**EXERCISE GOAL:** Please copy out the lines of the listing word for word, beginning with the line that contains "This screenshot has width=650, height=433." and continuing through the line that contains "legend-item-racing: Racing is", both of those lines included.

**MATERIAL SHOWN:**
§ §
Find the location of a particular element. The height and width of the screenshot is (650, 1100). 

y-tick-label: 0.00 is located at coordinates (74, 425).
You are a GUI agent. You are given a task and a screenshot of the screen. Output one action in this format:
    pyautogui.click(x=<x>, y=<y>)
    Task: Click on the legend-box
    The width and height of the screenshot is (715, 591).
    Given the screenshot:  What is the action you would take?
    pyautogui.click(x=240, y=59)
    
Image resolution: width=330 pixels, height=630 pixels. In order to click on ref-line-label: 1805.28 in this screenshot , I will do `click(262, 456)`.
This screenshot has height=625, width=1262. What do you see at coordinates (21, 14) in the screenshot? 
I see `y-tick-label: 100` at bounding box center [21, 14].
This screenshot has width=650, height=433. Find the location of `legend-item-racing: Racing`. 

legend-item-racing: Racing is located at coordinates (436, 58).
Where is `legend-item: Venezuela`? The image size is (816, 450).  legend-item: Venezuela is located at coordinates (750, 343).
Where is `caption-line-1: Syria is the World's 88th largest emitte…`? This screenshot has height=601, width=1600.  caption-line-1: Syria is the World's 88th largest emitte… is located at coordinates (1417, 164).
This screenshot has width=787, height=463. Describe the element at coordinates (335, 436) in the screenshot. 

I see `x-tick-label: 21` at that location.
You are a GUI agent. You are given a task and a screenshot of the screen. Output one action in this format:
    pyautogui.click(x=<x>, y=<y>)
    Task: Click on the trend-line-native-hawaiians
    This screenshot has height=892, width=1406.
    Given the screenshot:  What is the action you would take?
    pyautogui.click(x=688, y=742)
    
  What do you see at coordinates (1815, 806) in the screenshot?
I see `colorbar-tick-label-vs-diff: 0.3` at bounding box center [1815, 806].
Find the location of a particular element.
§ §
**RESPONSE BELOW:**
This screenshot has width=650, height=433. Find the location of `legend-item-racing: Racing`. 

legend-item-racing: Racing is located at coordinates (436, 58).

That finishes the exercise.